While this section does extend the time to bring a claim for disgorgement it is important to note the limitation to instances where the violation involves “scienter” or the intent to defraud (as opposed to negligence). Often SEC actions against public companies are resolved without scienter-based charges. However, this dichotomy between levels of intent may have the apparent unintended consequence of causing Enforcement to pursue scienter-based charges where the statute would otherwise preclude disgorgement.
Coronavirus Related Public Disclosures—Enforcement’s First Case in this Area
Less than seven months after describing its approach for evaluating COVID-19-related disclosures, the SEC announced a settled action against a publicly traded company in the restaurant industry for allegedly “making misleading disclosures about the impact of the COVID-19 pandemic on its business operations and financial condition.” This was the first case brought by the SEC against a public company for allegedly misleading investors about the financial effects of the pandemic. We expect that there are more cases like this under investigation by Enforcement.

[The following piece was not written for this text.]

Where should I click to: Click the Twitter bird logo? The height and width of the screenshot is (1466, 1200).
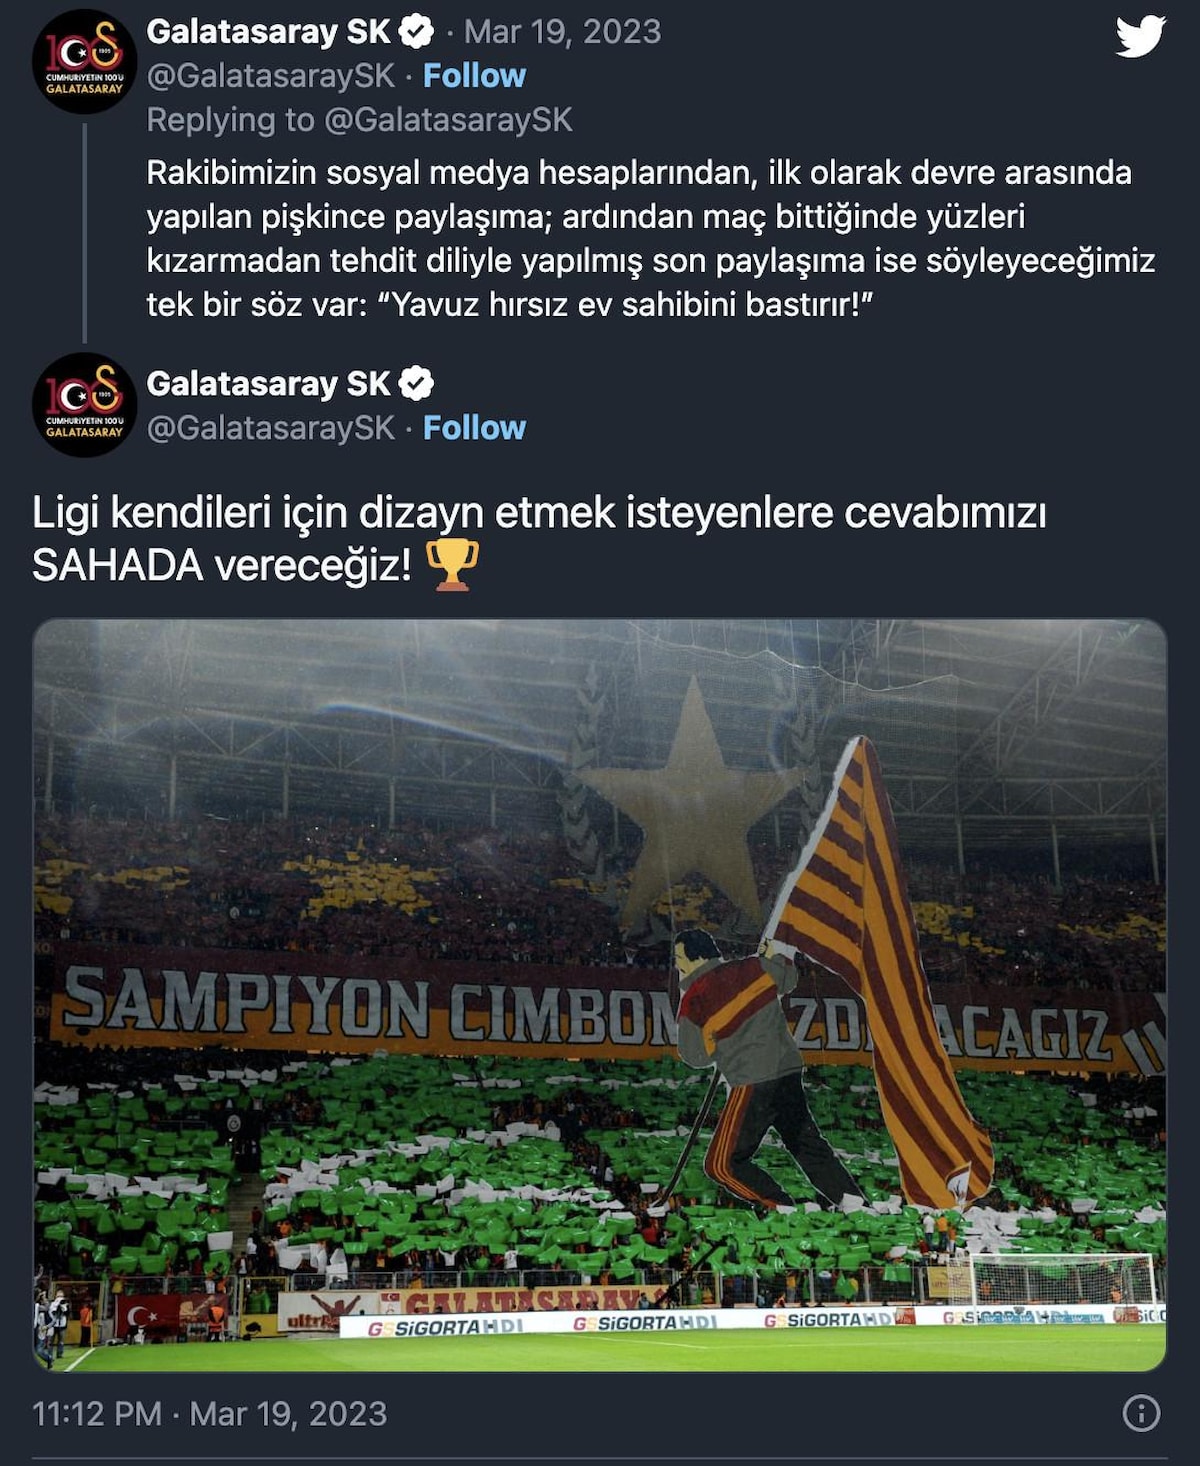tap(1141, 37)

The SEC claimed that the company stated in its public that its restaurants were “operating sustainably” during the COVID-19 pandemic. The SEC alleged that those filings were materially false and misleading because the company’s internal documents at the time showed that the company was losing approximately $6 million in cash per week and that it projected that it had only 16 weeks of cash remaining. Further, the SEC found that, while not disclosed in its March and April 2020 public filings, the company shared that information with potential private equity investors and lenders in connection with an effort to seek additional liquidity. The SEC also alleged that a March 23 filing described actions the company had undertaken to preserve financial flexibility during the pandemic, but failed to disclose that the company had already informed landlords that it would not pay rent in April due to the impacts of COVID-19 on its business.

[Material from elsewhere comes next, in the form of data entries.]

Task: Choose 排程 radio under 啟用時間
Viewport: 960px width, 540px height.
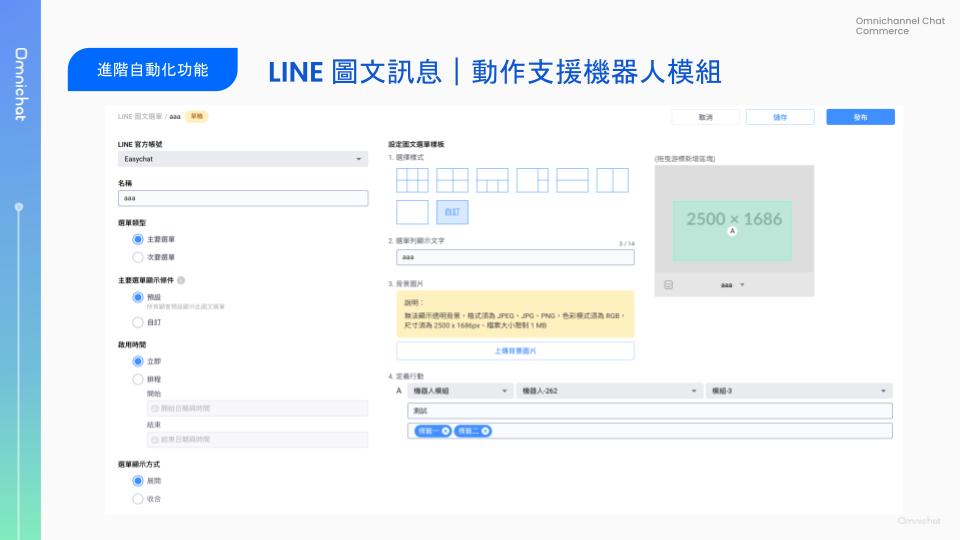Action: click(x=138, y=379)
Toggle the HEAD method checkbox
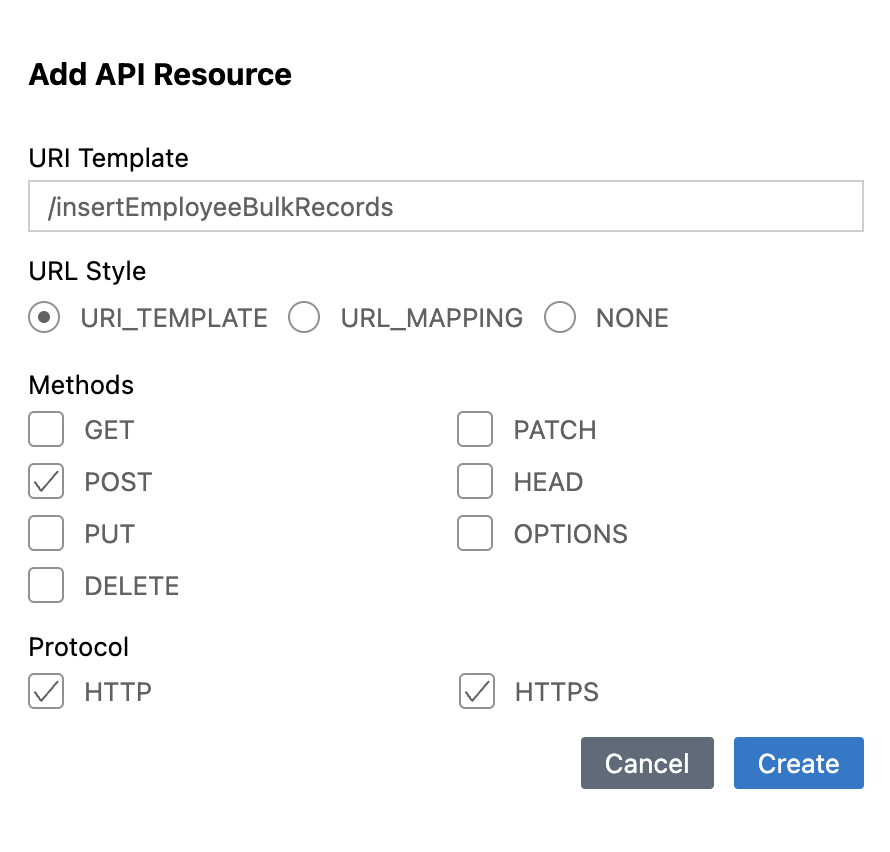Screen dimensions: 890x852 (x=475, y=482)
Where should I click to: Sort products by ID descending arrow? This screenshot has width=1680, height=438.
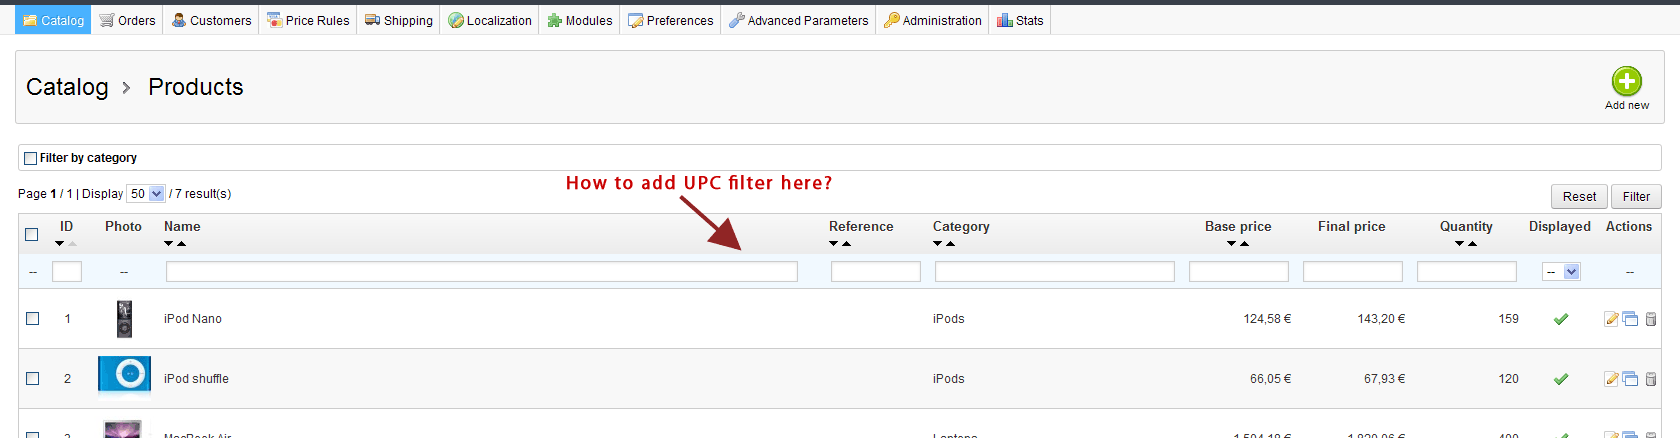coord(60,244)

While neither admitting nor denying the allegations, the company agreed to an Order Instituting Cease and Desist Proceedings finding violations of Section 13(a) of the Exchange Act and Rules 13a-11 and 12b-20 thereunder, which collectively require every issuer of a security registered pursuant to Section 12 of the Exchange Act to file accurate reports on Form 8-K, and to a $125,000 penalty.
Lessons of note:
- This was a fast-paced investigation—lasting less than eight months—demonstrating Enforcement focus on the accuracy or adequacy of an issuer’s disclosures concerning actual or projected risks.

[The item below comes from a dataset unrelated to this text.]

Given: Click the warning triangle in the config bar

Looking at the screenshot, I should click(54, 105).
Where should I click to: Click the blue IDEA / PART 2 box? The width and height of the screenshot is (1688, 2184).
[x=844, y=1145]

- The Commission will use unrelated discussions of business issues that are contemporaneous in time to public statements to assert that the public disclosures were insufficient or incorrect.
Enforcement’S EPS Initiative—Harnessing the Data
On September 28, 2020 the SEC filed settled actions against two public companies that originated from a self-described “EPS Initiative” that “utilize[d] risk-based data analytics to uncover potential accounting and disclosure violations caused by, among other things, earnings management practices.” In the press release, Enforcement credited the recently formed Division of Enforcement Office of Investigative and Market Analytics with providing valuable assistance.
In the first case, the SEC’s order found that in multiple quarters the subject company made “unsupported, manual accounting adjustments that were not compliant with GAAP,” and that “these adjustments were often made when the [the company’s] internal forecasts indicated that the company would likely fall short of analyst consensus EPS estimates.” The order further found that “the adjustments boosted the company’s income, making it possible for [the company] to consistently report earnings that met or exceeded consensus estimates.” The SEC also charged the company’s former controller and chief accounting officer with directing the unsupported adjustments, including those made to management bonus accruals and stock-based compensation accounts. The company’s former chief financial officer was charged with causing the controller and chief accounting officer to direct some of the unsupported entries.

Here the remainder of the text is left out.